WHAT YOU ARE ASKED TO DO ::
Reproduce the passage of the racing lottery letter from "So, for a change, during" up to and including "with slot machines.".

READING PASSAGE ::
============
08/06/2009 11:00PM

Letters to the Editor


Masses can be lured and causes helped by a racing lottery

The Racing Form's letters page has often been the medium for disgruntled fans to voice their dissatisfaction with the way in which Thoroughbred horse racing is being run (into the ground) by both national organizations and regional racetrack operators. And even stalwart supporters of the sport have criticized the appallingly naive way in which the sport has been and is being marketed, bemoaning the fact that the powers that be have apparently not only run out of money, but also ambition and direction.

So, for a change, during the serene meets of Saratoga and Del Mar, when for a little more than a month all of these problems can be temporarily put on the back burner, let's consider a positive solution that does not involve financing a losing concern on the backs of society's most vulnerable, as with slot machines.

Instead of $10,000-entry handicapping contests ("BC plans $10K buy-in tourney," July 16) for hard-core fans who don't need any encouragement and would be quite happy watching $3,000 claimers on black-and-white television at Timbuktu Downs, why not do something that will have universal appeal and easy access?
============
PROVIDED MATERIAL ::
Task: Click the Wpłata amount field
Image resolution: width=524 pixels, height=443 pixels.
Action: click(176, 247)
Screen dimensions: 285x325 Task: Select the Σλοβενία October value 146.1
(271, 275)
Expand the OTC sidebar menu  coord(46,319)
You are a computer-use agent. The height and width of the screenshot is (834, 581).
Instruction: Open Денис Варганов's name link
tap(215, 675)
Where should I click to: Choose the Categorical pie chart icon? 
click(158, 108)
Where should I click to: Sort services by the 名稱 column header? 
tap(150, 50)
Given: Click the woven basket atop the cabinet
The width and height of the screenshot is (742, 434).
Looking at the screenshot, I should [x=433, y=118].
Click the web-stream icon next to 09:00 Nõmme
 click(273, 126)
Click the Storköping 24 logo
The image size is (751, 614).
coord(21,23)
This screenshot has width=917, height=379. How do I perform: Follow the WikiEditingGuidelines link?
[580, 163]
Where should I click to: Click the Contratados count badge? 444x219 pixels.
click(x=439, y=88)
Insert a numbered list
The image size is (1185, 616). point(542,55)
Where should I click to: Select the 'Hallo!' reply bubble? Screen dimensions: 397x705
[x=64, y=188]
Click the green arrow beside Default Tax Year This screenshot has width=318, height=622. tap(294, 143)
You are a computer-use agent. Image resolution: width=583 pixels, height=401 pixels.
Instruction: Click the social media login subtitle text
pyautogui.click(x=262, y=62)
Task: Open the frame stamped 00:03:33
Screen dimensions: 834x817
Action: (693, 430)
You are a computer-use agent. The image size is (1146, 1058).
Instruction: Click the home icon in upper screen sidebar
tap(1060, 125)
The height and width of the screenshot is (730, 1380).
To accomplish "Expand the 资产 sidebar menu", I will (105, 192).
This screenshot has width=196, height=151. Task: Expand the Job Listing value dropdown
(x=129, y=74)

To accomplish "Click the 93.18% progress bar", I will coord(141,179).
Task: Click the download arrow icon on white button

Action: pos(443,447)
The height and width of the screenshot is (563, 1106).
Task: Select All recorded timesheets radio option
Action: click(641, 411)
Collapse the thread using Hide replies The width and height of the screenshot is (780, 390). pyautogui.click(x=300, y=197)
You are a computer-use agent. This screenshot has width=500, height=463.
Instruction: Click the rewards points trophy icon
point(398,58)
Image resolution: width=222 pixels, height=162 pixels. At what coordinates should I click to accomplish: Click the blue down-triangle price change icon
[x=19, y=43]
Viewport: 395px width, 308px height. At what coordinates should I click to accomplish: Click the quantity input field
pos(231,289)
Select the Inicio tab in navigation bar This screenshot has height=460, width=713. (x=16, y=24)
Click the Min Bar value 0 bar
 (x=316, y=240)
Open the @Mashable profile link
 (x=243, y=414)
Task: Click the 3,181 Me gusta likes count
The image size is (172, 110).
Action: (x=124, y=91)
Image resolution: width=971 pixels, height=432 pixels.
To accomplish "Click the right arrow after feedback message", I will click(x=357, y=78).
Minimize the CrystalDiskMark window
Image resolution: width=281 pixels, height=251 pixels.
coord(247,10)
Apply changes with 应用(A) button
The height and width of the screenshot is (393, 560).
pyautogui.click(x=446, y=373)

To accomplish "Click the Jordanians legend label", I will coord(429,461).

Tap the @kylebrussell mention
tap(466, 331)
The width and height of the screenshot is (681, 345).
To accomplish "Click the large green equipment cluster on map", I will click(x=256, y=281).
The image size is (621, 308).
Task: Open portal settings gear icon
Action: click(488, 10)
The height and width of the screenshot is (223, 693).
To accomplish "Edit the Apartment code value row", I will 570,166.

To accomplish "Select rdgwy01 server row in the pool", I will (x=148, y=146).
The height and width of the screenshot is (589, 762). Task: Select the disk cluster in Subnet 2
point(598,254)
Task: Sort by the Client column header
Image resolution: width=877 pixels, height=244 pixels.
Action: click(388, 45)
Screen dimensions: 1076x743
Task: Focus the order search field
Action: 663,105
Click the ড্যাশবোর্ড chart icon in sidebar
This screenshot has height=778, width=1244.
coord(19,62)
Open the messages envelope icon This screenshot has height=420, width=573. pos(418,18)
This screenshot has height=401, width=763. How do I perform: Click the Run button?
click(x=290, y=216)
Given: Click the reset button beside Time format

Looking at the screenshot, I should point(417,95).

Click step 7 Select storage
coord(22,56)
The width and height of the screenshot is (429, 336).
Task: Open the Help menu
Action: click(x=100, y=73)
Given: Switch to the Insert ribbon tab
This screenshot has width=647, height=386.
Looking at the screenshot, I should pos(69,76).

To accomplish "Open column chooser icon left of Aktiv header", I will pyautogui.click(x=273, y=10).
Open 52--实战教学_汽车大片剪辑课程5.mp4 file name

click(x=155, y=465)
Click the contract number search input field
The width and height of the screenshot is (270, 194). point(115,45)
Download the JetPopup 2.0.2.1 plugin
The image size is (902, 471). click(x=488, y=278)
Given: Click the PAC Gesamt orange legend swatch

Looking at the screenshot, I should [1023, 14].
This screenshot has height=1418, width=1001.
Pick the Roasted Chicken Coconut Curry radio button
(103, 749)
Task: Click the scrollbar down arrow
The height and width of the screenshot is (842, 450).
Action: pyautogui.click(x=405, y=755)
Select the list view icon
============
ANSWER FOR THE TASK ::
So, for a change, during the serene meets of Saratoga and Del Mar, when for a little more than a month all of these problems can be temporarily put on the back burner, let's consider a positive solution that does not involve financing a losing concern on the backs of society's most vulnerable, as with slot machines.